# [Data]
= = = = =

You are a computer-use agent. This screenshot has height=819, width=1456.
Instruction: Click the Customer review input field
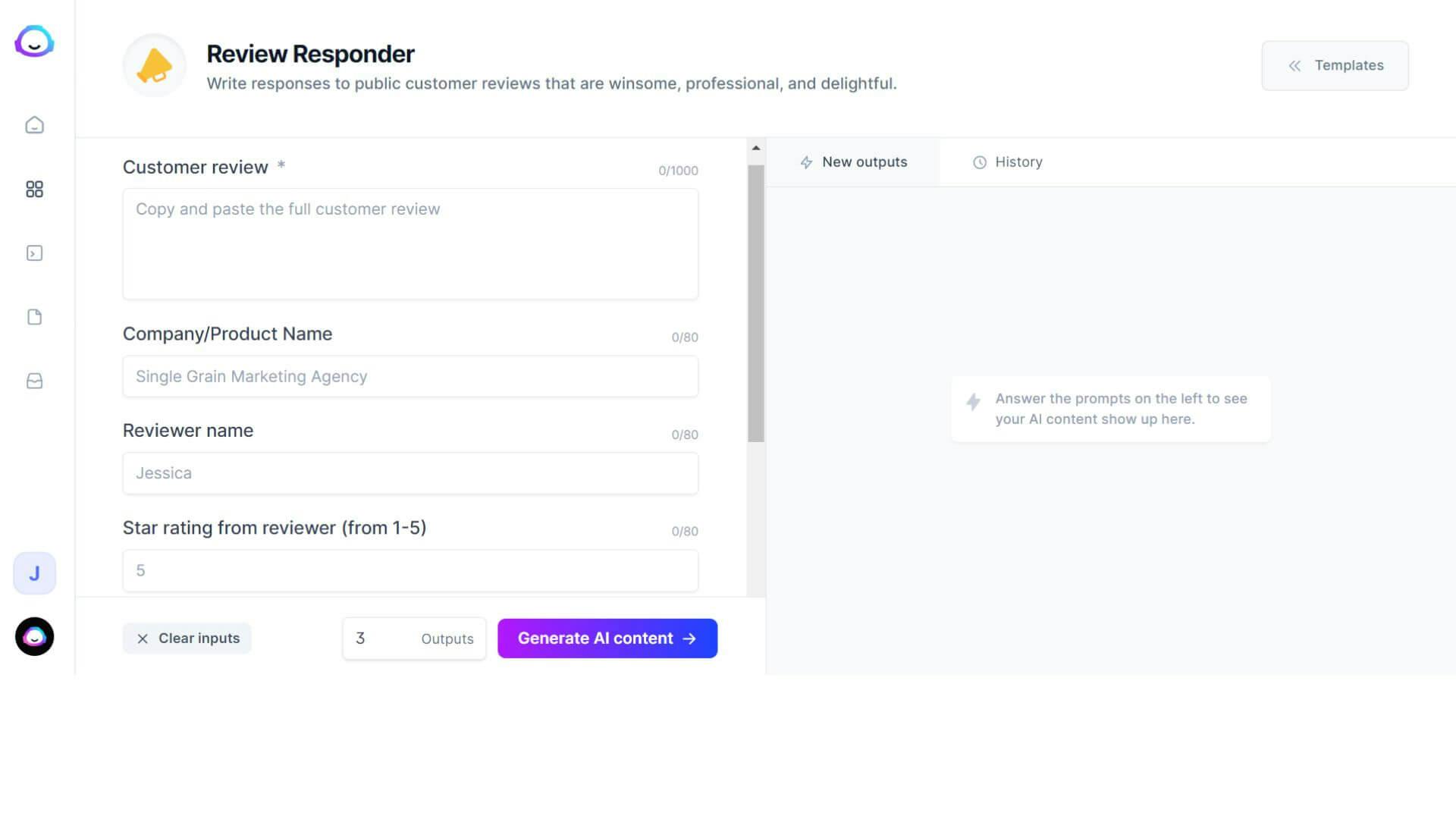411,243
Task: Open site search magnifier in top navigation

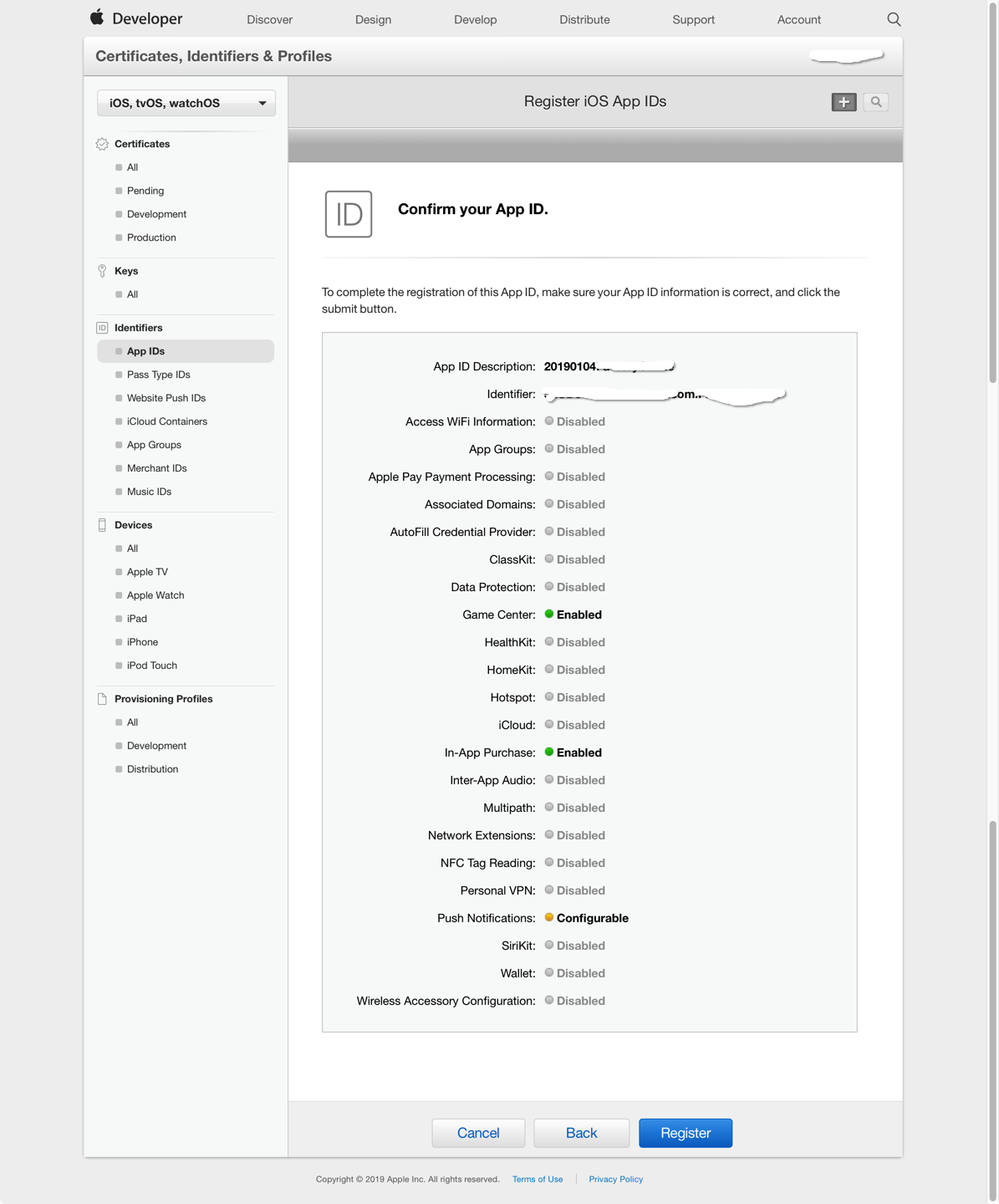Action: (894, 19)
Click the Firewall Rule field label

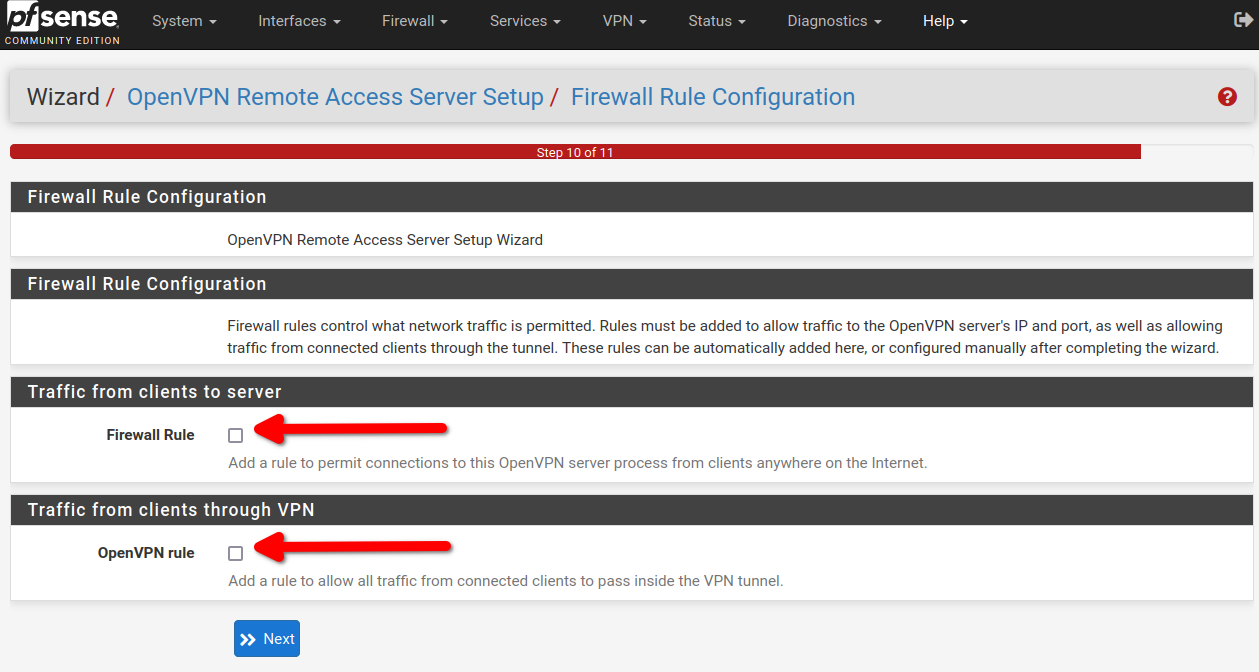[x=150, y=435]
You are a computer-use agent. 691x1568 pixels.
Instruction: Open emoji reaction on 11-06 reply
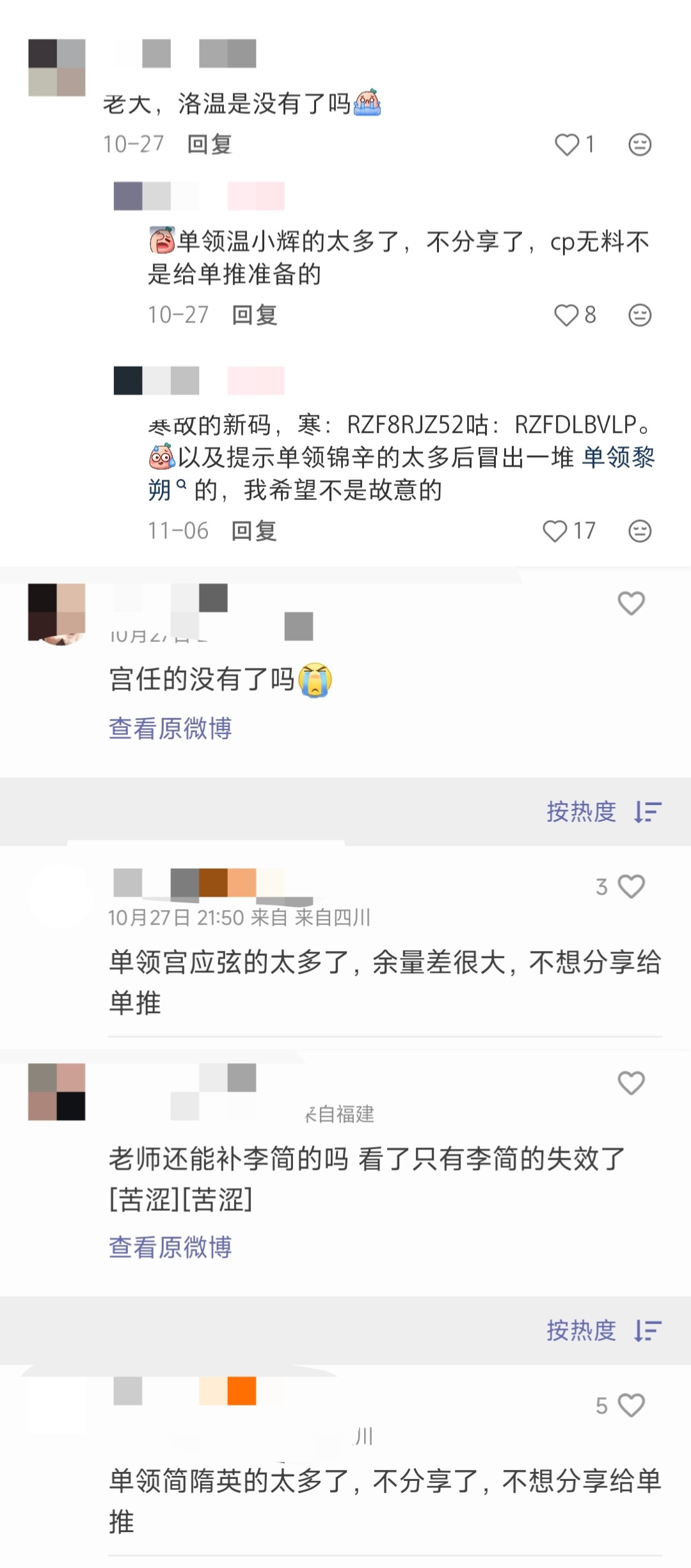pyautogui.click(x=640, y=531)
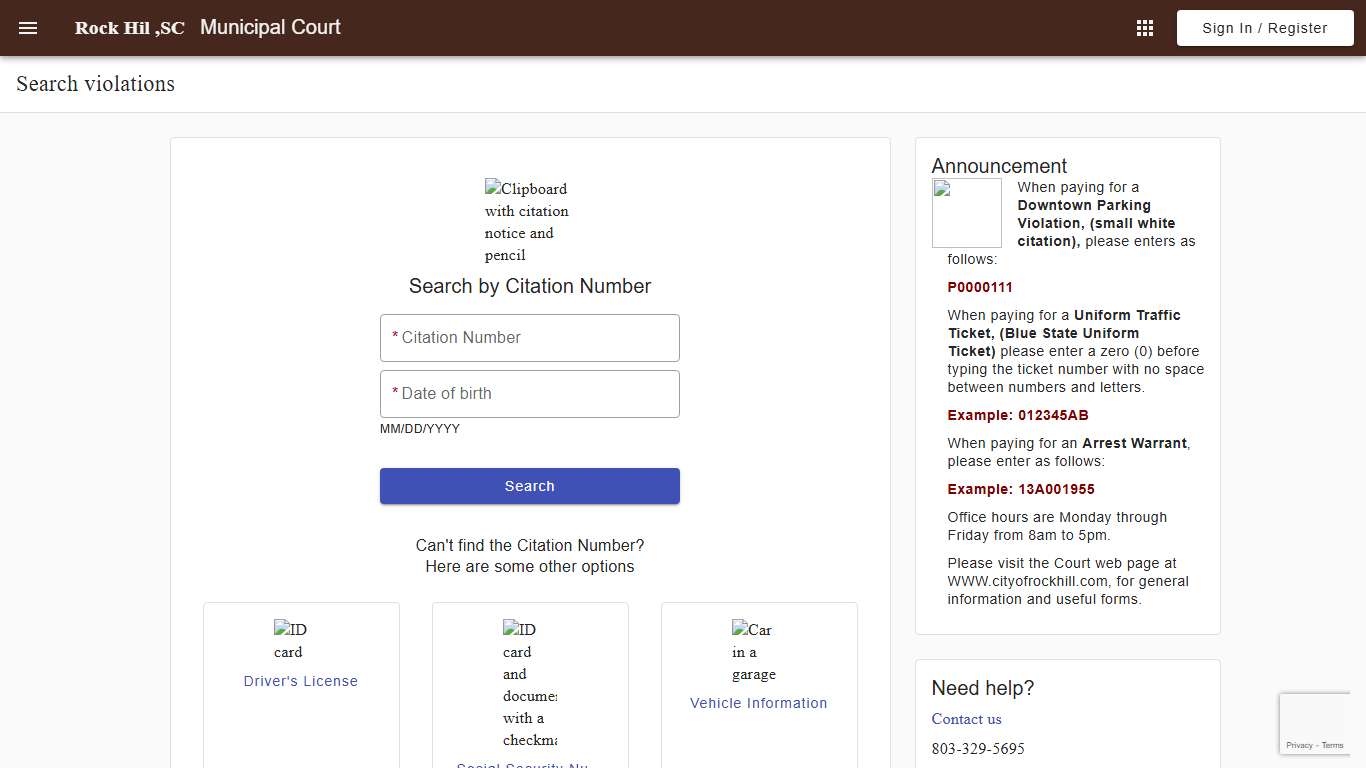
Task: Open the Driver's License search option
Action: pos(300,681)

= = = = =

# [Assignment]
From the line containing "You are a computer-use agent. 691x1568" through the final line of the listing, copy every line exactly and nothing else. Skip the pictures.

# [Answer for the task]
You are a computer-use agent. 691x1568 pixels.
Instruction: Open emoji reaction on 11-06 reply
pyautogui.click(x=640, y=531)
Task: Open the Driver's License search option
Action: pos(300,681)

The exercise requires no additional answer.